Retailers that advertise on Pinterest “sell about 10 million items” there, and the company’s revenue from “showing ads to its roughly 55 million active monthly U.S. users” was about $100 million last year. Pinterest’s hope is that the new image-search feature will “entice retailers to increase their advertising budgets.”

Although Pinterest is months away from debuting the app, other companies are already there. Amazon built the standalone app Flow, now integrated into its main app and called Firefly. In 2009, Google launched Goggles, but “the app failed to resonate with mainstream users.” Startup Mode.ai offers a Facebook Messenger chatbot “that helps users find outfits to buy after they snap photos of clothes.” Slyce offers visual-search technology that Neiman Marcus, Nordstrom and Home Depot have integrated into their apps.

WSJ reports that, “photo-recognition shopping has yet to broadly take off for reasons ranging from technological limitations to lack of consumer awareness,” adding that Slyce’s two visual-shopping apps have “less than 5.5 million users each.”

Neiman Marcus executive Catherine Davis says that Slyce has been a “viable channel” for consumer search, although “customers continue to use traditional search and navigation methods rather than photo search.” One obstacle to adoption is ensuring accurate results. Slyce president Ted Mann says consumers disappear “when the accuracy rate drops below 90 percent.”

“If you’ve tried any of these apps and had a bad experience you’re likely not to try it again,” says Mann, noting that Slyce “averages a 92 percent accuracy rate.”

=== WORK REQUEST A ===
In the passage on image-search shopping, what is Amazon's Flow app now called?
=== WORK REQUEST B ===
Copy the passage on image-search shopping word for word, from "Although Pinterest is" to "into their apps.".

=== PROVIDED DATA ===
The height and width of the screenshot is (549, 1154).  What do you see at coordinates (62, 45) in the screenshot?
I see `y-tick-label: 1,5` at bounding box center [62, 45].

=== EXPECTED ANSWER A ===
Firefly

=== EXPECTED ANSWER B ===
Although Pinterest is months away from debuting the app, other companies are already there. Amazon built the standalone app Flow, now integrated into its main app and called Firefly. In 2009, Google launched Goggles, but “the app failed to resonate with mainstream users.” Startup Mode.ai offers a Facebook Messenger chatbot “that helps users find outfits to buy after they snap photos of clothes.” Slyce offers visual-search technology that Neiman Marcus, Nordstrom and Home Depot have integrated into their apps.